>>>>

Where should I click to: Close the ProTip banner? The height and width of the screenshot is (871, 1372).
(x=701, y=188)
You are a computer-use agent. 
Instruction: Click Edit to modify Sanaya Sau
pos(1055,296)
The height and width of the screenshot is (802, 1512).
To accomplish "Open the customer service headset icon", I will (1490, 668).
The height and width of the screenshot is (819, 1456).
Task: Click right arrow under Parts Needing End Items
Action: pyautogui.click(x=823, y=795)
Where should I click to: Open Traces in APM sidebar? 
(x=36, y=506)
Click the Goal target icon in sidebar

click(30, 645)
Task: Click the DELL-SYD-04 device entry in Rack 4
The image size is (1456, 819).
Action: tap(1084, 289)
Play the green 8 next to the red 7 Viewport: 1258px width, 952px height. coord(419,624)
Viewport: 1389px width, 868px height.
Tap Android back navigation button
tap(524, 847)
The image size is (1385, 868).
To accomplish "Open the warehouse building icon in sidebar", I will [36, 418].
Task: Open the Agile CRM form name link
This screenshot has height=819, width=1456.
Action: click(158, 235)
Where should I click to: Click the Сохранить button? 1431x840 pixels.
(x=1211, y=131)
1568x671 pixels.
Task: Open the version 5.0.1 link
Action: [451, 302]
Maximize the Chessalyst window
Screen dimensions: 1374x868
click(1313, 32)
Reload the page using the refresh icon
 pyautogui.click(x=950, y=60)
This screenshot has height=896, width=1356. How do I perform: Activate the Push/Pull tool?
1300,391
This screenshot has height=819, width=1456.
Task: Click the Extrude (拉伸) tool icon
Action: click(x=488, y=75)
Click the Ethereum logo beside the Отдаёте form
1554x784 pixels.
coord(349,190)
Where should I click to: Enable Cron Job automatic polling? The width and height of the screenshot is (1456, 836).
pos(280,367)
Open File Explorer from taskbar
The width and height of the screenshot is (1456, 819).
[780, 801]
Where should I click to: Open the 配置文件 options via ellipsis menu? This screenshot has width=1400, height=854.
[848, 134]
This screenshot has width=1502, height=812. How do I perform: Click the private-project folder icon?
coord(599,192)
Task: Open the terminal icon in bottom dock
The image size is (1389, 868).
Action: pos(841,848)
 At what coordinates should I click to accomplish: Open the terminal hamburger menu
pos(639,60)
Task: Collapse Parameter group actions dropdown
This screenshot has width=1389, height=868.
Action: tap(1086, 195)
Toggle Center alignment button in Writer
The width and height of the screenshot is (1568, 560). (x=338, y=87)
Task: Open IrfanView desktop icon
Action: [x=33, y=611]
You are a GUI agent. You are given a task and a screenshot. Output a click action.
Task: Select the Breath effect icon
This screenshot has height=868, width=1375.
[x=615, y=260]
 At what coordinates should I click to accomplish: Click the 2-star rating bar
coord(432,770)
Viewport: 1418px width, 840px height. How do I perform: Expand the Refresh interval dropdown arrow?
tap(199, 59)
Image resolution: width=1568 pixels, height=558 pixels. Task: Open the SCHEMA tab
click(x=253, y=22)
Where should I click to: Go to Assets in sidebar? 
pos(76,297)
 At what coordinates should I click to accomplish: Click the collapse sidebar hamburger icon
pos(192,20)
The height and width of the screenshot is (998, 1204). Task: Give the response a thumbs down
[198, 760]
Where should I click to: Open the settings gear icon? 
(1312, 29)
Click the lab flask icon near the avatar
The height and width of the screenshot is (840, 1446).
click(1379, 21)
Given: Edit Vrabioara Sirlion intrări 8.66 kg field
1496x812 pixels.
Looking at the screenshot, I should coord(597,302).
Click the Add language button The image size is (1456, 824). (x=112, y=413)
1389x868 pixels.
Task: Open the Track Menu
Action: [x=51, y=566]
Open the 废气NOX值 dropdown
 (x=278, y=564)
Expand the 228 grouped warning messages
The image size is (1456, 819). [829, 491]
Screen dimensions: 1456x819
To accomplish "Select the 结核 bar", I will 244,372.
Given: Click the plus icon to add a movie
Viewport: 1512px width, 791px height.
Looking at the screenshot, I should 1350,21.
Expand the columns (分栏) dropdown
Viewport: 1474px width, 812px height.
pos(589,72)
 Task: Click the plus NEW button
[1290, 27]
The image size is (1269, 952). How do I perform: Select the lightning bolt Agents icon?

<<<<

Work task
Line by line, repeat the data exactly.

Solution for this task
Where should I click to: Close the ProTip banner? The height and width of the screenshot is (871, 1372).
(x=701, y=188)
You are a computer-use agent. 
Instruction: Click Edit to modify Sanaya Sau
pos(1055,296)
The height and width of the screenshot is (802, 1512).
To accomplish "Open the customer service headset icon", I will (1490, 668).
The height and width of the screenshot is (819, 1456).
Task: Click right arrow under Parts Needing End Items
Action: pyautogui.click(x=823, y=795)
Where should I click to: Open Traces in APM sidebar? 
(x=36, y=506)
Click the Goal target icon in sidebar

click(30, 645)
Task: Click the DELL-SYD-04 device entry in Rack 4
The image size is (1456, 819).
Action: tap(1084, 289)
Play the green 8 next to the red 7 Viewport: 1258px width, 952px height. coord(419,624)
Viewport: 1389px width, 868px height.
Tap Android back navigation button
tap(524, 847)
The image size is (1385, 868).
To accomplish "Open the warehouse building icon in sidebar", I will [36, 418].
Task: Open the Agile CRM form name link
This screenshot has height=819, width=1456.
Action: click(158, 235)
Where should I click to: Click the Сохранить button? 1431x840 pixels.
(x=1211, y=131)
1568x671 pixels.
Task: Open the version 5.0.1 link
Action: [451, 302]
Maximize the Chessalyst window
Screen dimensions: 1374x868
click(1313, 32)
Reload the page using the refresh icon
 pyautogui.click(x=950, y=60)
This screenshot has height=896, width=1356. How do I perform: Activate the Push/Pull tool?
1300,391
This screenshot has height=819, width=1456.
Task: Click the Extrude (拉伸) tool icon
Action: click(x=488, y=75)
Click the Ethereum logo beside the Отдаёте form
1554x784 pixels.
coord(349,190)
Where should I click to: Enable Cron Job automatic polling? The width and height of the screenshot is (1456, 836).
pos(280,367)
Open File Explorer from taskbar
The width and height of the screenshot is (1456, 819).
[780, 801]
Where should I click to: Open the 配置文件 options via ellipsis menu? This screenshot has width=1400, height=854.
[848, 134]
This screenshot has width=1502, height=812. How do I perform: Click the private-project folder icon?
coord(599,192)
Task: Open the terminal icon in bottom dock
The image size is (1389, 868).
Action: pos(841,848)
 At what coordinates should I click to accomplish: Open the terminal hamburger menu
pos(639,60)
Task: Collapse Parameter group actions dropdown
This screenshot has width=1389, height=868.
Action: tap(1086, 195)
Toggle Center alignment button in Writer
The width and height of the screenshot is (1568, 560). (x=338, y=87)
Task: Open IrfanView desktop icon
Action: [x=33, y=611]
You are a GUI agent. You are given a task and a screenshot. Output a click action.
Task: Select the Breath effect icon
This screenshot has height=868, width=1375.
[x=615, y=260]
 At what coordinates should I click to accomplish: Click the 2-star rating bar
coord(432,770)
Viewport: 1418px width, 840px height. How do I perform: Expand the Refresh interval dropdown arrow?
tap(199, 59)
Image resolution: width=1568 pixels, height=558 pixels. Task: Open the SCHEMA tab
click(x=253, y=22)
Where should I click to: Go to Assets in sidebar? 
pos(76,297)
 At what coordinates should I click to accomplish: Click the collapse sidebar hamburger icon
pos(192,20)
The height and width of the screenshot is (998, 1204). Task: Give the response a thumbs down
[198, 760]
Where should I click to: Open the settings gear icon? 
(1312, 29)
Click the lab flask icon near the avatar
The height and width of the screenshot is (840, 1446).
click(1379, 21)
Given: Edit Vrabioara Sirlion intrări 8.66 kg field
1496x812 pixels.
Looking at the screenshot, I should coord(597,302).
Click the Add language button The image size is (1456, 824). (x=112, y=413)
1389x868 pixels.
Task: Open the Track Menu
Action: [x=51, y=566]
Open the 废气NOX值 dropdown
 (x=278, y=564)
Expand the 228 grouped warning messages
The image size is (1456, 819). [829, 491]
Screen dimensions: 1456x819
To accomplish "Select the 结核 bar", I will 244,372.
Given: Click the plus icon to add a movie
Viewport: 1512px width, 791px height.
Looking at the screenshot, I should 1350,21.
Expand the columns (分栏) dropdown
Viewport: 1474px width, 812px height.
pos(589,72)
 Task: Click the plus NEW button
[1290, 27]
The image size is (1269, 952). How do I perform: Select the lightning bolt Agents icon?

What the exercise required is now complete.